No es que te haya olvidado, no podría, nada más encuentro el espacio en blanco y no sé que escribirte. Es como el matemático en “El espejo en el espejo”, que aparece en una de las notas del principio trabajando sus ecuaciones laboriosamente y para mí fue impactante, casi terrible, volvérmelo a encontrar a punto de llegar al final del viaje. En otra de las historias, el matemático se convirtió en parte del mobiliario y lo cubrían innumerables telarañas. Se había convertido en una estatua y su cuaderno yacía olvidado, presumiendo una ecuación que no tuvo un final. Fue horrible para mí encontrármelo, porque me acordé del momento que hice un Rhapson Newton a mano, y descubrí que si no tenía cuidado, podría llenar cuadernos enteros buscándole más decimales a una simple cifra. Es por eso que a Ende lo quiero como si fuese un genio, por esas sutilezas, esos detalles, esa manera de transformar lo primario en secundario, lo importante se convierte en olvido y en erosión.

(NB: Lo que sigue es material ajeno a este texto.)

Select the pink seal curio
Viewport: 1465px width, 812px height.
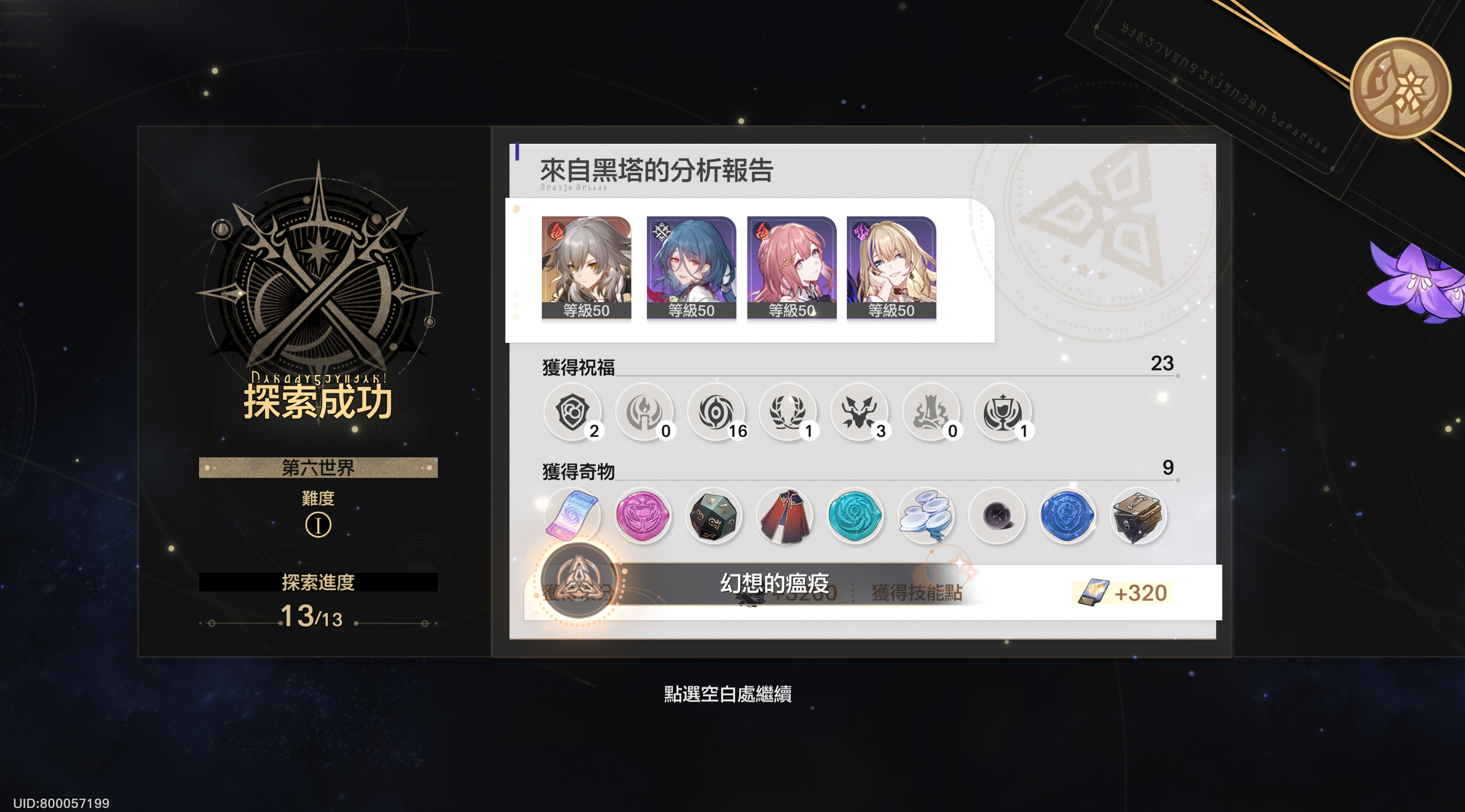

No es que te haya olvidado, es que tengo miedo que seas mi ecuación irresoluta y que en algún momento, en mi vejez, tan sólo recuerde los espacios en que me sentaba a llenar de letras la espalda y la nuca, en que te babeaba justo en el contorno de tu ombligo verbos interminables e inconexos, ¿y qué sentido tiene sugerirte que te estoy hirviendo el ombligo, que te estoy socavando el ombligo, que te estoy ululando el ombligo, qué te orino el ombligo? Y pobres de tus muslos, que habrán de sufrir mis dedos adjetivos blancos prístinos huraños cachondos y sixtinos. ¿No ves? Si estando muy viejo recuerdo eso, tan sólo pienso que mi verga de noventa años estará peleando por erectarse, y me matará la carencia de sangre en el cerebro tan sólo por recordar como en mis noches, a veces en mis tardes y mis días, procuraba llenarte celosamente como un amante, y como te ignoraba por el hartazgo.

Habré de musitar–: Es que eras lo que menos tenía importancia en mi vida y eres lo único que recuerdo tan intensamente.

A veces quisiera que fueses mi única amante y quisiera que este ímpetu, esta energía incontrolable, me obligara a tomarte todos los días por la fuerza, estrellándote contra el muro y abriéndome paso entre tus piernas cual salvaje y hambriento perro. Pero no es cierto, porque me educaron a cansarme, y no me queda otro remedio que burlarme de mi juventud y practicar para mis años de plata, dónde me encuentre extendido sobre la cama y aprecie el sencillo placer de mirar como te pones la horrible piyama que habrá de cubrirte todo el cuerpo. Y no diré nada, porque la piyama es blanca y por más que artistas e idealistas lo intenten, no es inmediatamente bello apreciar un cuerpo viejo y desnudo. Por eso algunos han muerto viejos, han muerto solos, porque su soberbia no les permitía entregar el poco cariño que le tenían a la estética humana o porque lo amaban demasiado. Y deseo creer que tú envejecerás como yo, ahí radica mi pequeño ego trip, donde te hagas amarilla y vieja como el papel, donde te burles de mí porque serán más frecuentes los lapsos donde no pueda llenar tu espacio en blanco y vacío, porque me recordarás historias pasadas, donde podía sentarme e hilar interminablemente gozosos discursos, entre vanales y esotéricos e histéricos y compungidos, los pliegues pixelares de tu vientre.